» What you need to do:
Copy the stretch of the listing from the line containing "Task: Increase quantity with plus stepper" through the line containing "click(x=568, y=259)", swapping "magnifier" for "magnifying glass" and leaving everything else unchanged.

» Source records:

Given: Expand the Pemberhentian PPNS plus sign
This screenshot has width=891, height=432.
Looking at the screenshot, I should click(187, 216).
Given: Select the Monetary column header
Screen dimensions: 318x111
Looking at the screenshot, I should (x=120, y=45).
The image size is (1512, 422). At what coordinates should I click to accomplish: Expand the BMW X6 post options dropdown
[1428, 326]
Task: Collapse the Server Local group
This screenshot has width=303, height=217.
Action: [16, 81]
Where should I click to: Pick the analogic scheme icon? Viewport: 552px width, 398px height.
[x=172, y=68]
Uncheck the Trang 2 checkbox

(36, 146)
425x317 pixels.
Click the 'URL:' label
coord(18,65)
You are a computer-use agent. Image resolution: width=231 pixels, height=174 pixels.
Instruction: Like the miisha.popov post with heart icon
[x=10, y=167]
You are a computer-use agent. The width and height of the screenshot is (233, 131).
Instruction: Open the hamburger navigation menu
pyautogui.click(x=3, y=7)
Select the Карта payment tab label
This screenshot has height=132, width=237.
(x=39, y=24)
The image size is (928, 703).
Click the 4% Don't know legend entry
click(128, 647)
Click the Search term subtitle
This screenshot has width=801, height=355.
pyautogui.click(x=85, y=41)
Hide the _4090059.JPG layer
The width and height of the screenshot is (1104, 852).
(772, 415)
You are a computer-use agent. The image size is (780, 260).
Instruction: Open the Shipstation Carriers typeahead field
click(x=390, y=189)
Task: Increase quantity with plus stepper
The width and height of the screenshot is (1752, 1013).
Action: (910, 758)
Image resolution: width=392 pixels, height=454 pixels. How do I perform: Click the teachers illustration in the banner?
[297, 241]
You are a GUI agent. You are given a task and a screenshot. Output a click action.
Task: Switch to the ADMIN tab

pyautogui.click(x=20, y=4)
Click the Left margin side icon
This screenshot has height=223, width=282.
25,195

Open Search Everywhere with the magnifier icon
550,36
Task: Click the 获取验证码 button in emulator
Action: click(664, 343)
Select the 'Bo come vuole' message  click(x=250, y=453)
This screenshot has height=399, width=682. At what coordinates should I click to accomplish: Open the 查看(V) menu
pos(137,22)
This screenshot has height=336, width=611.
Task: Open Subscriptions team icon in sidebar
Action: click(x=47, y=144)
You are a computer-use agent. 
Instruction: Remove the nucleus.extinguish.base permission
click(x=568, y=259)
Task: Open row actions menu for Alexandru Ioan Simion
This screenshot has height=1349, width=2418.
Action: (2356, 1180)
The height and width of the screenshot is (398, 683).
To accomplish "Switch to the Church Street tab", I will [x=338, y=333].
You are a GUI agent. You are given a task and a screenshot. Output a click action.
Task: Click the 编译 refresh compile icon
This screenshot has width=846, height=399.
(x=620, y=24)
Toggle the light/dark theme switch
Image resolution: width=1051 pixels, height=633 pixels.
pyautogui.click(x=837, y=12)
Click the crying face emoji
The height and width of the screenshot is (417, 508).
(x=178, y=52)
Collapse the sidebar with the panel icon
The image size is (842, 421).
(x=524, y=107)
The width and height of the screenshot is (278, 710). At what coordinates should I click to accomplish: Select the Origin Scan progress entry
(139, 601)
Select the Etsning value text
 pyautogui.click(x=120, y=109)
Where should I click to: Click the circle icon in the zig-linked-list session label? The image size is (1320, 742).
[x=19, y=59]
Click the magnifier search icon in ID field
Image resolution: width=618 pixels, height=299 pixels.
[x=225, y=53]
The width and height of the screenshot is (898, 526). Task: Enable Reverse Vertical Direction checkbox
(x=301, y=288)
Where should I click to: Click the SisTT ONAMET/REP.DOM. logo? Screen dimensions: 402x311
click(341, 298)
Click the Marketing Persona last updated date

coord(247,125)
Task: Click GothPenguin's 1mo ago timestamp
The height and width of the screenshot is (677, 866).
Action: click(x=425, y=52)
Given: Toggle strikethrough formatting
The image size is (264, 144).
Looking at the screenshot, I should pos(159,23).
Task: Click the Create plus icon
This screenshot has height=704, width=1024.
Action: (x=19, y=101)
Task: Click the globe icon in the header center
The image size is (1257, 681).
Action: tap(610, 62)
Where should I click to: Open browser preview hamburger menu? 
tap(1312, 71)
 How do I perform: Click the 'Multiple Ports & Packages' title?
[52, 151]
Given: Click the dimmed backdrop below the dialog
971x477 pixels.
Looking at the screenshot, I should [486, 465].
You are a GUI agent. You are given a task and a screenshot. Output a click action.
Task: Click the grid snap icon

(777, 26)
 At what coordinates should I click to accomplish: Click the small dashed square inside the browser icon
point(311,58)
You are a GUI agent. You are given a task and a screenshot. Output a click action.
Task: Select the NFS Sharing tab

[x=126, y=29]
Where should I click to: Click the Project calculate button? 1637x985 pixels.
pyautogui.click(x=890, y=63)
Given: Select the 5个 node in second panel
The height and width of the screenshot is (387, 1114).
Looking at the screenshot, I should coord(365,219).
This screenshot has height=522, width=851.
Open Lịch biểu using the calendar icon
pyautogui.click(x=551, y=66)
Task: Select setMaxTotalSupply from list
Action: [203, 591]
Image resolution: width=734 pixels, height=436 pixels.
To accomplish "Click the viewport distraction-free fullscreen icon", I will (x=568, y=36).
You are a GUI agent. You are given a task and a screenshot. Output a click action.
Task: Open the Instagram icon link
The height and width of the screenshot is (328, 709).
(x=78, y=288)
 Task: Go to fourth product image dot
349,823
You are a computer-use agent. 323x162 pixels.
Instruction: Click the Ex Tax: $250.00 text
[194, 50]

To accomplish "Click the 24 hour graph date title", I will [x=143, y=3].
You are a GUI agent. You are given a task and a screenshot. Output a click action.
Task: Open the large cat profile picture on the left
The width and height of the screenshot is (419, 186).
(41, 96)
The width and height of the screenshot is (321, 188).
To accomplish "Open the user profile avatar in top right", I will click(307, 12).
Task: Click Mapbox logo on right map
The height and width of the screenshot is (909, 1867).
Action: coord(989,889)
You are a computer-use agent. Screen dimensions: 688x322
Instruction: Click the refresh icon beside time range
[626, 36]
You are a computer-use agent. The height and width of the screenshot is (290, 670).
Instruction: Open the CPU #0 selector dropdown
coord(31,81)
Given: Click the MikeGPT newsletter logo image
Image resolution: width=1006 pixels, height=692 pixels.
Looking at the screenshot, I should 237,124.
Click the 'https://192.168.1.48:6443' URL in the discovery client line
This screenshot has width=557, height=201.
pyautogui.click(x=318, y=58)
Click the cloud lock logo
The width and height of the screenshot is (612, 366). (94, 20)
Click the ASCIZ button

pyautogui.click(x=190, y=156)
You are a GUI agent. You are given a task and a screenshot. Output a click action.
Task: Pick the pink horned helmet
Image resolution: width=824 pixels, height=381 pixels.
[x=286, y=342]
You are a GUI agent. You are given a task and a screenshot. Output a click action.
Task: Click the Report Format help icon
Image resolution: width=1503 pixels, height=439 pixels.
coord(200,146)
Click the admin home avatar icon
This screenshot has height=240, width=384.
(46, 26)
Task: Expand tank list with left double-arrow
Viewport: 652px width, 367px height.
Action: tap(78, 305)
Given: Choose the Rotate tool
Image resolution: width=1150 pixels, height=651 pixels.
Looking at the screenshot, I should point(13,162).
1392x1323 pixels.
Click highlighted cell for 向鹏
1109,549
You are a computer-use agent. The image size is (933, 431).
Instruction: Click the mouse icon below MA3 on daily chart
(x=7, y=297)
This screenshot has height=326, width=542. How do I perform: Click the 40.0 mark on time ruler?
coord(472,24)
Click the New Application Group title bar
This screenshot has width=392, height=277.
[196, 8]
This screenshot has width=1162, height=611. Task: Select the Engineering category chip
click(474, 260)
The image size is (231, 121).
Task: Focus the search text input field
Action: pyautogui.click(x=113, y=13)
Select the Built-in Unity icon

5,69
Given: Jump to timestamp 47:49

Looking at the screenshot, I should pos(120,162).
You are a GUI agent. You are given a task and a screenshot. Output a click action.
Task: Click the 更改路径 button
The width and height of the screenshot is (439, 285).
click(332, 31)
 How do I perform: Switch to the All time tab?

» Solution:
Task: Increase quantity with plus stepper
The width and height of the screenshot is (1752, 1013).
Action: (910, 758)
Image resolution: width=392 pixels, height=454 pixels. How do I perform: Click the teachers illustration in the banner?
[297, 241]
You are a GUI agent. You are given a task and a screenshot. Output a click action.
Task: Switch to the ADMIN tab

pyautogui.click(x=20, y=4)
Click the Left margin side icon
This screenshot has height=223, width=282.
25,195

Open Search Everywhere with the magnifying glass icon
550,36
Task: Click the 获取验证码 button in emulator
Action: click(664, 343)
Select the 'Bo come vuole' message  click(x=250, y=453)
This screenshot has height=399, width=682. At what coordinates should I click to accomplish: Open the 查看(V) menu
pos(137,22)
This screenshot has height=336, width=611.
Task: Open Subscriptions team icon in sidebar
Action: click(x=47, y=144)
You are a computer-use agent. 
Instruction: Remove the nucleus.extinguish.base permission
click(x=568, y=259)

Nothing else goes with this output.